The async tree pattern is simple enough that you can readily apply it to any project without having to accept a dependency on anyone else’s code. That independence can be a strength, and depending on your constraints, may be appropriate for your projects.

But it’s also true that everything shown in this tutorial is general-purpose in nature, and could find ready application in many contexts. That is one objective of the Web Origami project: to provide solid implementations of these general-purpose building blocks.

You don’t have to use any of these Web Origami pieces to take advantage of the async tree pattern in your work — but it’s likely they address things you’d want to do, and so can make your work easier.

async-tree library

The Web Origami async-tree library contains implementations of the base classes illustrated in this tutorial:

  • ObjectTree creates an async tree backed by an in-memory JavaScript object.
  • FileTree creates an async tree backed by a file system folder tree.
  • FunctionTree creates an async tree backed by a function and a domain.

These async-tree library implementations are somewhat more full-featured that the simplified versions presented in this tutorial.

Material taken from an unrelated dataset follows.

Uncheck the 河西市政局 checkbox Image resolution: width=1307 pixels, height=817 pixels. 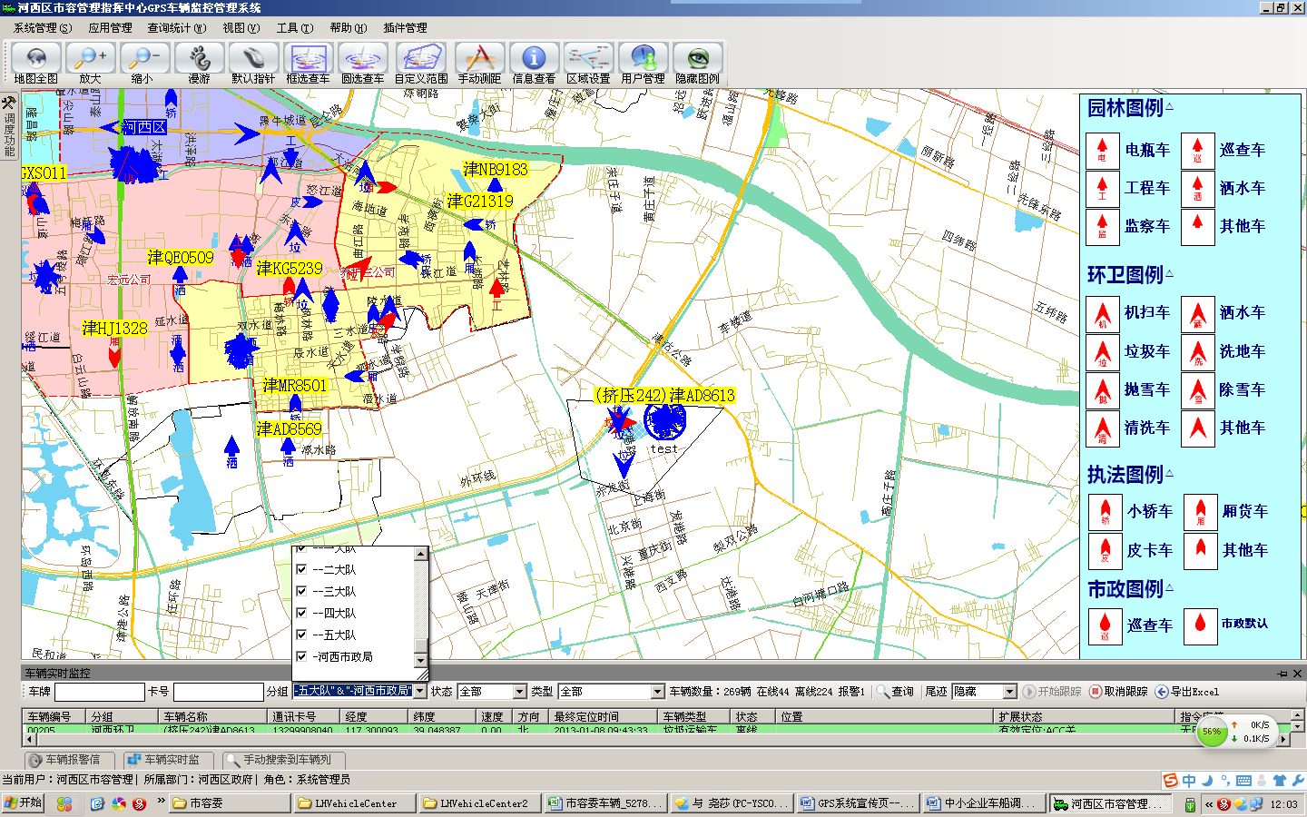tap(301, 656)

The library also contains general-purpose versions of some of the tree operations in this tutorial:

  • map handles the general case of mapping a tree with keys of one type (.md for markdown files, say) to another (.html for HTML files).
  • merge merges multiple trees.
  • Tree is a collection of helper functions, including a plain function like the one discussed in this tutorial. It resolves any async tree to a plain JavaScript object.

Command-line tool

This tutorial demonstrated a simple json tool that dumps a tree’s contents to the console. The Web Origami project expands this idea with its ori command-line interface.

By default, ori displays a tree in YAML format, but can also display a tree as JSON, a table, or a diagram in SVG format. The built-in @svg command is used to generate all the tree diagrams in this tutorial.

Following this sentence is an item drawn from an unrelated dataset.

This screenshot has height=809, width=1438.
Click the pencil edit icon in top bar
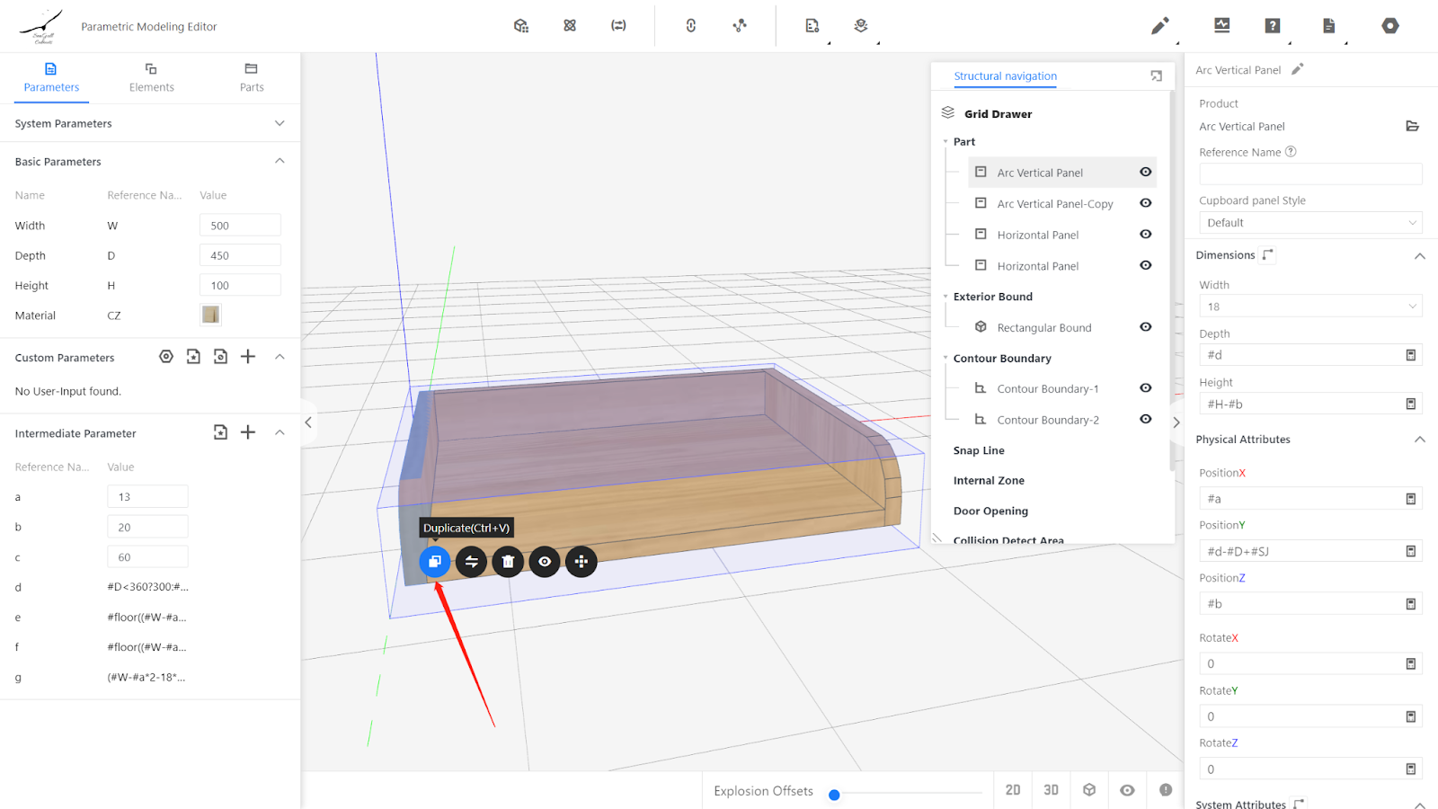(1159, 26)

ori includes richer implementations of all the general-purpose tools shown in this tutorial:

  • @serve command. ori’s server has more features, but the basic concept remains the same: the server translates an HTTP/HTTPS request into the traversal of an async tree. ori also includes an Express middleware version that does the same thing.
  • @setDeep command like the one in this tutorial. ori also includes a related @copy command that adds command-line progress feedback. This can be used as the basis for a build process like the one shown in this tutorial.
  • @mdHtml command that transforms markdown text to the corresponding HTML.

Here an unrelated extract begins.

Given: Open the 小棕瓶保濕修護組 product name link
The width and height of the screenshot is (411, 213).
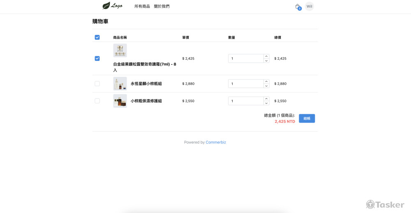Looking at the screenshot, I should tap(146, 101).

In addition to these commands, ori includes a number of other general-purpose commands for working with async trees.

Pick a representation that works, change it later if necessary

The async tree pattern in general, and the Web Origami async-tree library in particular, make it fairly easy to start on a development problem. You can pick a data representation that’s good enough to get started, knowing that you have the flexibility to change that representation later.

When working with async trees, it’s often useful to deliberately start with a simplified tree and change it later. For example:

  • You might write a quick function-based tree that generates a handful of sample objects your initial code can operate on.
  • As your code begins to function, you may need to provide a wider range of sample input than a function can easily express. At that point, you could swap in an object-based tree of sample data.
  • As your project continues to mature, you may need to incorporate data at larger scales, swapping in a tree of sample files.
  • Eventually, when your code is working against your sample data, you might swap in another tree that obtains the data from some official data source like a database or other network resource. You might retain any of the earlier function, object, or files-based trees for testing purposes.

Focus on your domain-specific problems

This tutorial set out to tackle a simple problem: converting a tree of markdown content into a corresponding tree of HTML content. If you were to solve the same problem using the Web Origami async-tree library and the ori tool, you would have to very little code.

Most of the code we’ve looked at here would be subsumed by the corresponding classes in the async-tree library and commands provided by the ori tool. The only code you would have to write would be to address the specifics of the particular development task covered in this tutorial:

  • the specific definition of a collection of markdown content from an object, folder tree, or function (or a combination of all three)
  • the specific transformation of values identified with keys ending in .md to keys ending in .html

Those things can be accomplished in very little JavaScript code. (Using the even higher-level Origami language, you can solve the entire problem even less code.)

The general lesson of working with async trees is that many common development tasks can be viewed as the definition or transformation of trees. Viewed at the proper level of abstraction, most of those tasks are, in fact, general problems that can be solved with shared code. Using such shared code lets you focus most of your time on solving the problems that are unique to your chosen domain.

This concludes the async tree pattern tutorial.